[begin Source]

Strong Cast Adds Topping To Excellent Script

Lee Winfrey Philadelphia Inquirer

“The Heidi Chronicles” is the most famous play to emerge from the contemporary American feminist movement. With Jamie Curtis smoothly handling the title role of art historian Heidi Holland, it is winningly presented tonight on cable television.

The telemovie that begins at 5 p.m. on TNT is essentially unchanged from the Broadway stage version that won the 1989 Pulitzer Prize. No surprise there, since Wendy Wasserstein wrote both.

Curtis is superb. She is ably supported by Peter Friedman as Scoop Rosenbaum, Heidi’s longtime lover; Kim Cattrall as Susan Johnson, Heidi’s best female friend, and Tom Hulce as Peter Patrone, Heidi’s best male friend, who is gay. This is a strong cast expertly executing an excellent script.

The story begins with Heidi at a high school dance in 1965 and concludes with her as a successful scholar and author in 1989. The central question embedded in her “Chronicles” is a familiar one, though seldom framed so artfully as here: Can the feminist Heidi have it all?

[end Source]
[begin Provided information]

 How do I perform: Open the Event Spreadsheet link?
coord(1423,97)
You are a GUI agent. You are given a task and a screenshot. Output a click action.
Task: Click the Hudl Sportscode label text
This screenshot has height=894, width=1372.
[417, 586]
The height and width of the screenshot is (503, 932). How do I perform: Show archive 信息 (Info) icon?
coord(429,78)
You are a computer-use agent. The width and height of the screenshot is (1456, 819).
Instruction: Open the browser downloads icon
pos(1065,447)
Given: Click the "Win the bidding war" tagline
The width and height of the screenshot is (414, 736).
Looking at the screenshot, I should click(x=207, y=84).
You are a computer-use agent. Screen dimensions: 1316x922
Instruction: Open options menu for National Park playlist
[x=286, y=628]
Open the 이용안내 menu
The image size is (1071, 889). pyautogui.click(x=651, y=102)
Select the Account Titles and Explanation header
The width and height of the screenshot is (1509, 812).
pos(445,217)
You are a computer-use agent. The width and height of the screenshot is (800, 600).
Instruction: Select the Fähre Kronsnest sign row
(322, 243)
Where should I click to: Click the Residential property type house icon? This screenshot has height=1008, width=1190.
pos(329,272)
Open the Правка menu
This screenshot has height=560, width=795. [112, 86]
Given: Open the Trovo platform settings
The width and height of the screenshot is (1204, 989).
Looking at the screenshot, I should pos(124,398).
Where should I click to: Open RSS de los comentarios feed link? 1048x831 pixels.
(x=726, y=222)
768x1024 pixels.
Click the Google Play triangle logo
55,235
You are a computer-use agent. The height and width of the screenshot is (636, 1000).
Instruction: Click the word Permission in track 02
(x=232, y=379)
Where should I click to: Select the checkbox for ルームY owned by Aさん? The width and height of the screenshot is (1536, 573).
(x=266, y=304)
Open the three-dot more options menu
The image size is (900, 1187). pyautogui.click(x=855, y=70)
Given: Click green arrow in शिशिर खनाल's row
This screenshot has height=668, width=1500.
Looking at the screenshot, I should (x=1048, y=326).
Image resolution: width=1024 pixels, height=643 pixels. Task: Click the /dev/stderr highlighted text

[end Provided information]

# Required actions
- A) Answer these questions using the review of "The Heidi Chronicles" telemovie:
(i) At what time and on which channel does the telemovie begin?
(ii) Which actor plays Scoop Rosenbaum?
(iii) In what year does the story begin, and where is Heidi at that point?
- B) Pick up the review of "The Heidi Chronicles" telemovie after its final sentence and carry it on.

# Responses to the exercise
- A)
(i) It begins at 5 p.m. on TNT.
(ii) Peter Friedman plays Scoop Rosenbaum.
(iii) The story begins in 1965, with Heidi at a high school dance.

- B)
Well, she didn’t manage to get Eugene McCarthy elected president in 1968. But she did make love happily for the first time that year, with Peter in the Pine Cone Motel in Manchester, N.H., while they were both campaigning there for the Minnesota senator. One outta two ain’t bad.

In 1970 at a feminist meeting in Ann Arbor, Mich., Heidi enlists in the movement. Three years later, she is leading a demonstration against an art exhibition that includes no female painters. In these two scenes, as in all others reflecting on cultural concerns of the last 30 years or so, Wasserstein’s ear for the tone of the times is unerring.

For Heidi, the handsome and smooth-talking Scoop becomes The Man Who Got Away. In 1977, when he marries children’s book author Lisa Friedlander (Eve Gordon), he tells her why:

“Let’s say we married and I asked you to devote the, say, next 10 years of your life to me. To making me a home and a family and a life so secure that I could with some confidence go out into the world each day and attempt to get an A. You’d say no. You’d say, ‘Why can’t we be partners? Why can’t we both go out in the world and get an A?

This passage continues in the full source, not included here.